Jackson,” a group of Chicano boys on the back sidewalk had shouted in unison.

That’s what it’s all about,” Governor Dukakis had said, and “health care,” and “good teachers and good teaching.”

This event had been abandoned, and another materialized: a lunchtime “rally,” in a downtown San Diego office plaza through which many people were passing on their way to lunch, a borrowed crowd but a less than attentive one. The cameras focused on the balloons.
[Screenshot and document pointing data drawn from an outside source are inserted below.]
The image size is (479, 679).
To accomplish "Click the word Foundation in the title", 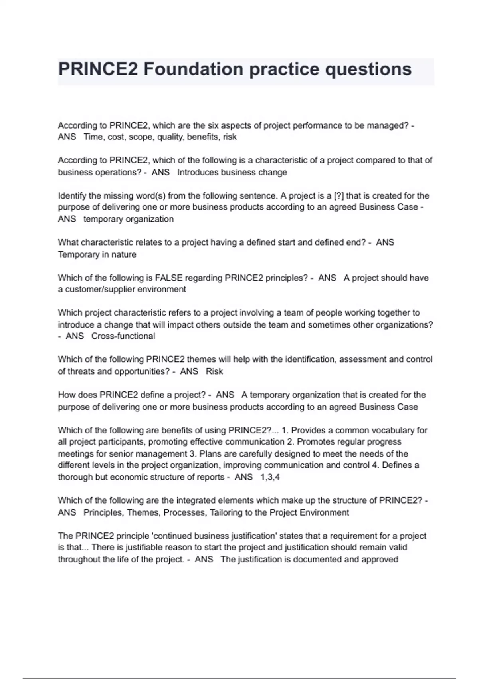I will (193, 69).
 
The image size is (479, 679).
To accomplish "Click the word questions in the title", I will (368, 69).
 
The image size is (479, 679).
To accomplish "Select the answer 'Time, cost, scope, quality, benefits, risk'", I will (160, 137).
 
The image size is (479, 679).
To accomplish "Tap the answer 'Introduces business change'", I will (232, 173).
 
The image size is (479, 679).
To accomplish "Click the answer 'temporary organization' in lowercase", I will (129, 219).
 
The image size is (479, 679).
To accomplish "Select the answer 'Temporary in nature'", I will (97, 254).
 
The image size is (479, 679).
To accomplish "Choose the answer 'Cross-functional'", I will (123, 336).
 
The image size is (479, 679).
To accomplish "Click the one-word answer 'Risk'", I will (214, 371).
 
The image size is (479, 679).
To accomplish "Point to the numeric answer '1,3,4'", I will (270, 477).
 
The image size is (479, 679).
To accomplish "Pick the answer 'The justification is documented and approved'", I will (309, 560).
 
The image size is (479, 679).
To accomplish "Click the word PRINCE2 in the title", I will (98, 69).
The sound techs picked up “La Bamba.” “We’re going to take child-support enforcement seriously in this country,” Governor Dukakis had said, and “tough drug enforcement here and abroad.” “Tough choices,” he had said, and “we’re going to make teaching a valued profession in this country.”

Nothing said in any venue that day had seemed to have much connection with anybody listening (“I want to work with you and with working people all over this country,” the candidate had said in San Diego, but people who work in San Diego do not think of themselves as “working people”), and late that afternoon, on the bus to the San Jose airport, I had asked a reporter who had traveled through the spring with the various campaigns (among those who moved from plane to plane it was agreed, by June, that the Bush campaign had the worst access to the candidate and the best food, that the Dukakis plane had average access and average food, and that the Jackson plane had full access and no time to eat) if the candidate’s appearances that day did not seem a little off the point.